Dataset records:
= = = = =

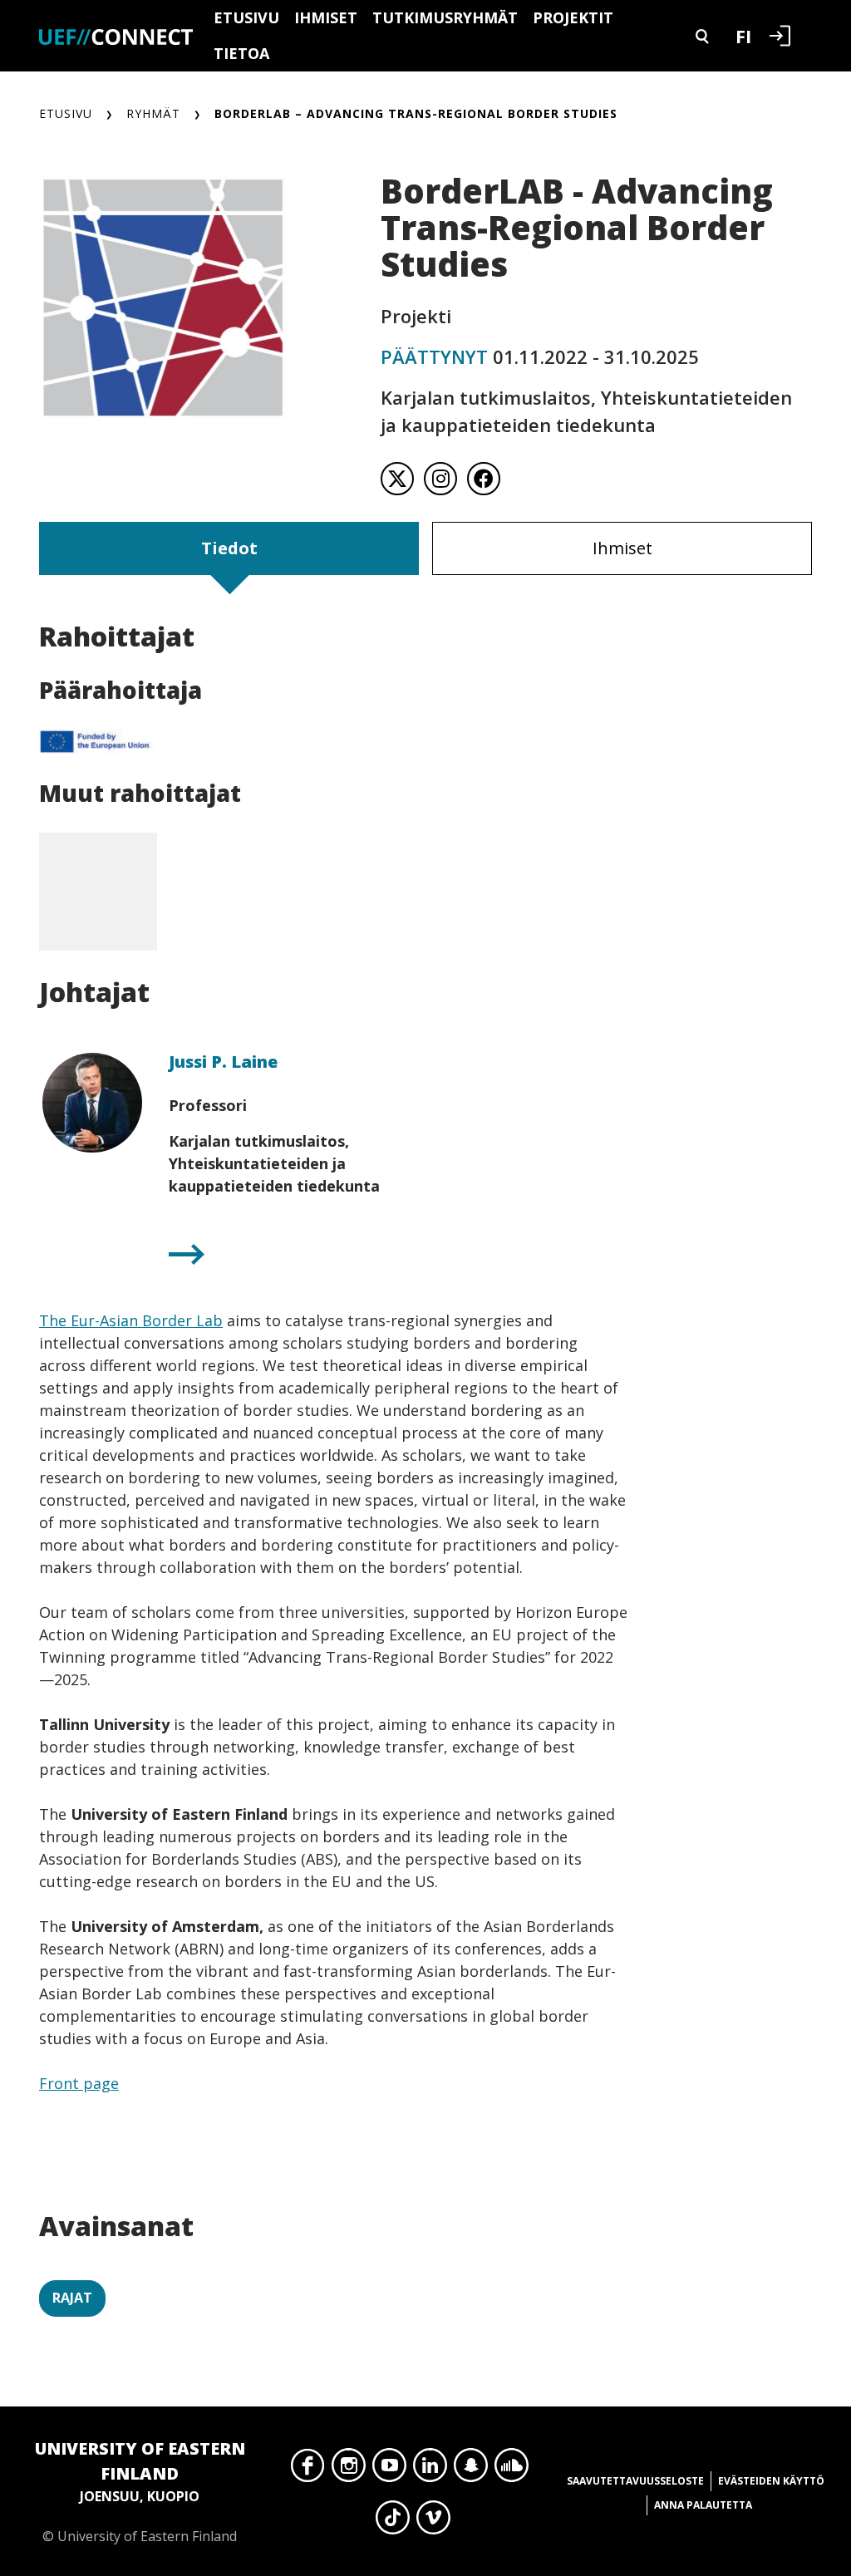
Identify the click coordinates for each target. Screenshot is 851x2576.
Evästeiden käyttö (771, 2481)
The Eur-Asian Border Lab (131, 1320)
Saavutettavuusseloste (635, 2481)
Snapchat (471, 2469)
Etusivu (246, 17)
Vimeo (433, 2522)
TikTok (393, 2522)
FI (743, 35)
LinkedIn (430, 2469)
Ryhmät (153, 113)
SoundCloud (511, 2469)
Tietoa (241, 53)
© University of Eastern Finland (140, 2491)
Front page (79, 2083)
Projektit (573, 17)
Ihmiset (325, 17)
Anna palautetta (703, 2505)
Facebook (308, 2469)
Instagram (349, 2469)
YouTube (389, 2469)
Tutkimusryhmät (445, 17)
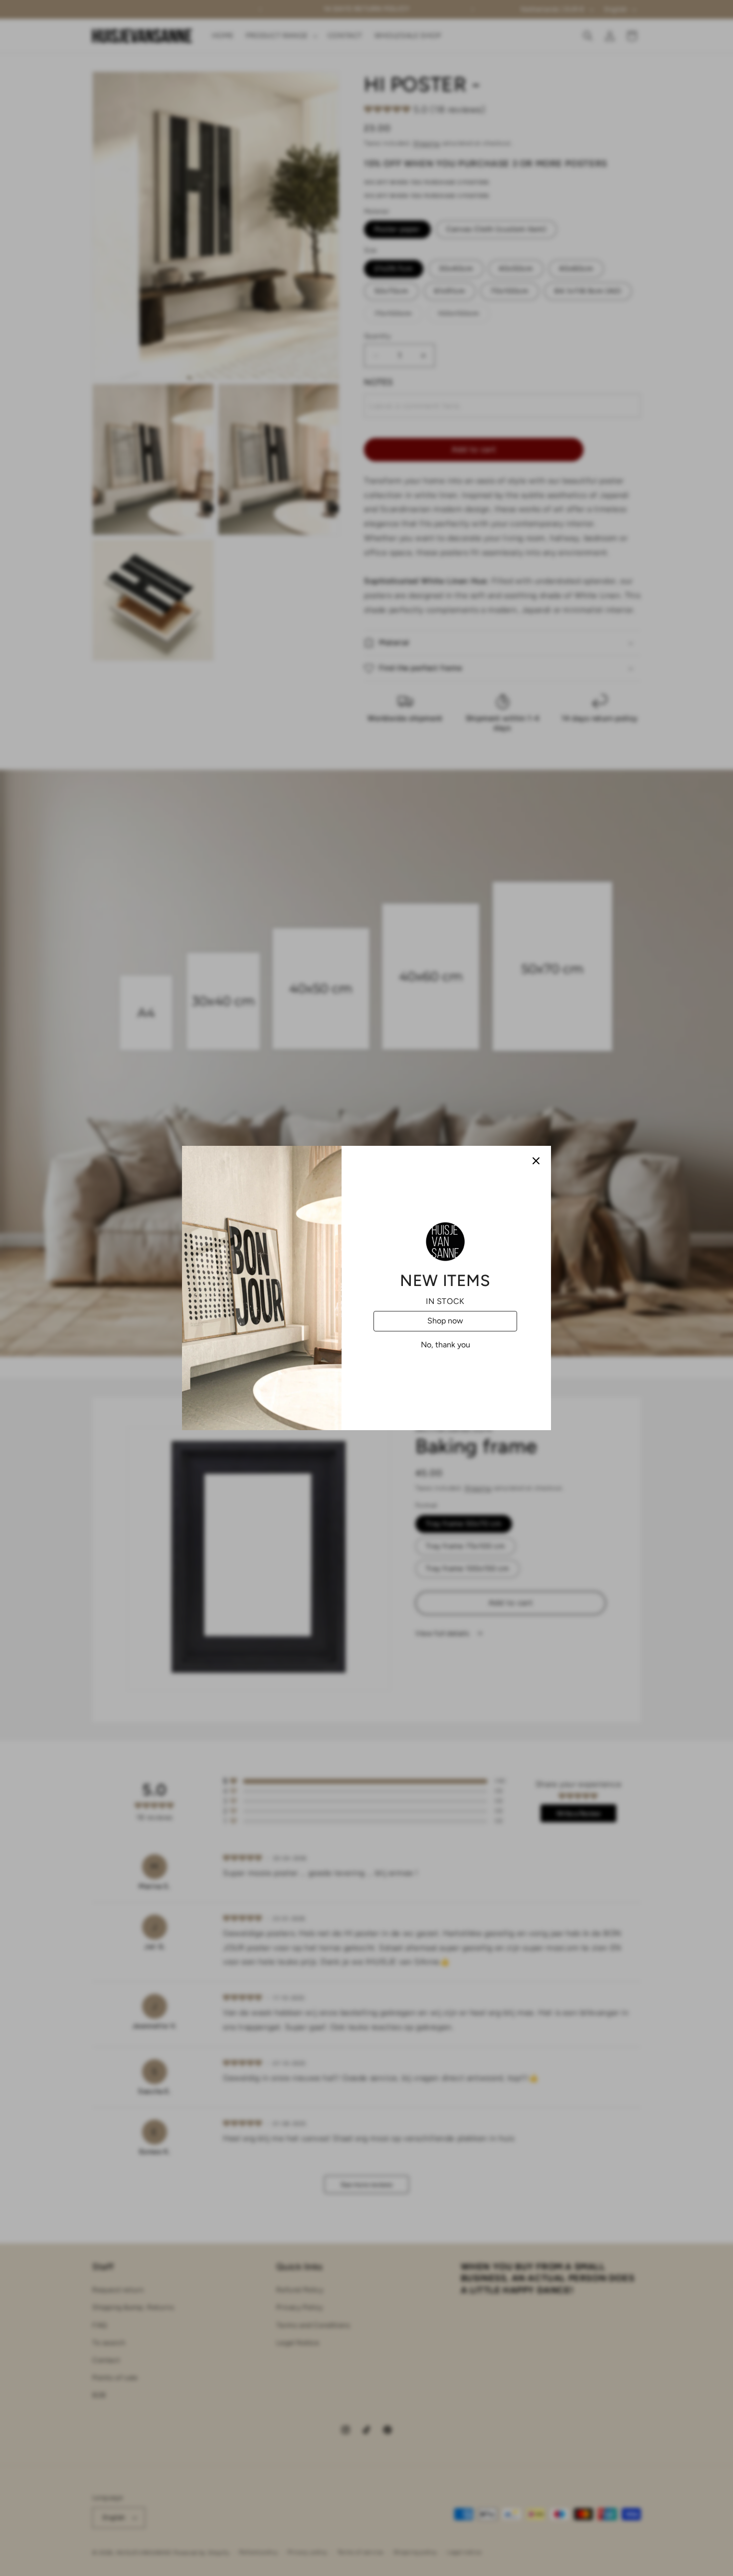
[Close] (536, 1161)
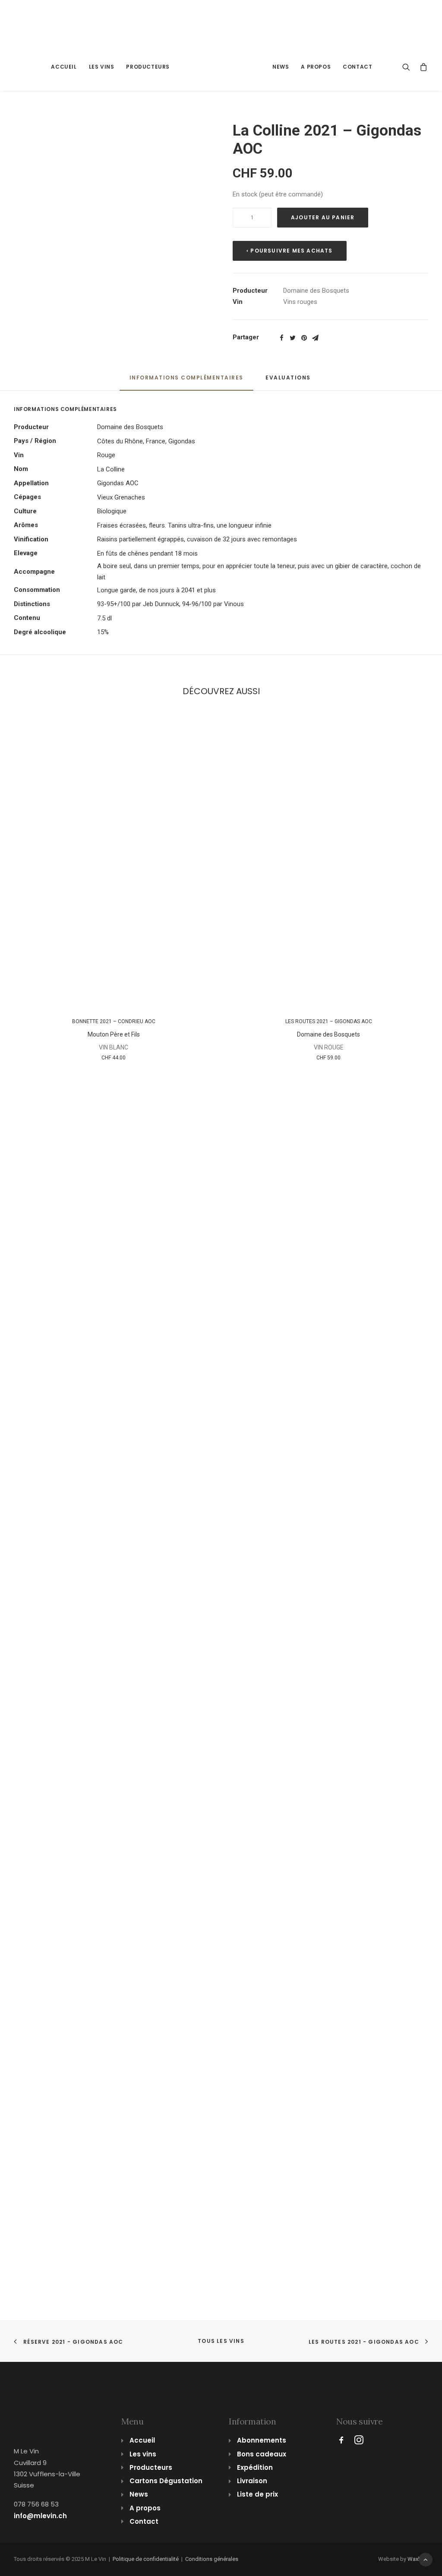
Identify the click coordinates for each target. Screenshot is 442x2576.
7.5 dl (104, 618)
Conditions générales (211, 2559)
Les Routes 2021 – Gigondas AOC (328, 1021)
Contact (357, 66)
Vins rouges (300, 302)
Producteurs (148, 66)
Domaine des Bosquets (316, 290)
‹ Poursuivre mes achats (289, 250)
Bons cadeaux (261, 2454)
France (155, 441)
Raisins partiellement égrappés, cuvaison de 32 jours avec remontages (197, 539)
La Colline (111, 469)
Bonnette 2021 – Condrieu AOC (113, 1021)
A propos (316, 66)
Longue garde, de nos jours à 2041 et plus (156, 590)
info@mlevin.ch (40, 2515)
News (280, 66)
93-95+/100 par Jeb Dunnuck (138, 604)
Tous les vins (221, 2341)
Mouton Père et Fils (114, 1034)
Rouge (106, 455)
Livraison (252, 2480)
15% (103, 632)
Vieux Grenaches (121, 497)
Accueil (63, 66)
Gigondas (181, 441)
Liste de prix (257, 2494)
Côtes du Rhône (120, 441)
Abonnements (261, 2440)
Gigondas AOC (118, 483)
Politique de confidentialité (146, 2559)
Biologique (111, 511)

= = = = =

• What is needed
What do the lines from the one with "Côtes du Rhône (120, 441)" through the last line of the entries say? Print them word for word, both ends included, and nothing else.

• Problem solution
Côtes du Rhône (120, 441)
Abonnements (261, 2440)
Gigondas AOC (118, 483)
Politique de confidentialité (146, 2559)
Biologique (111, 511)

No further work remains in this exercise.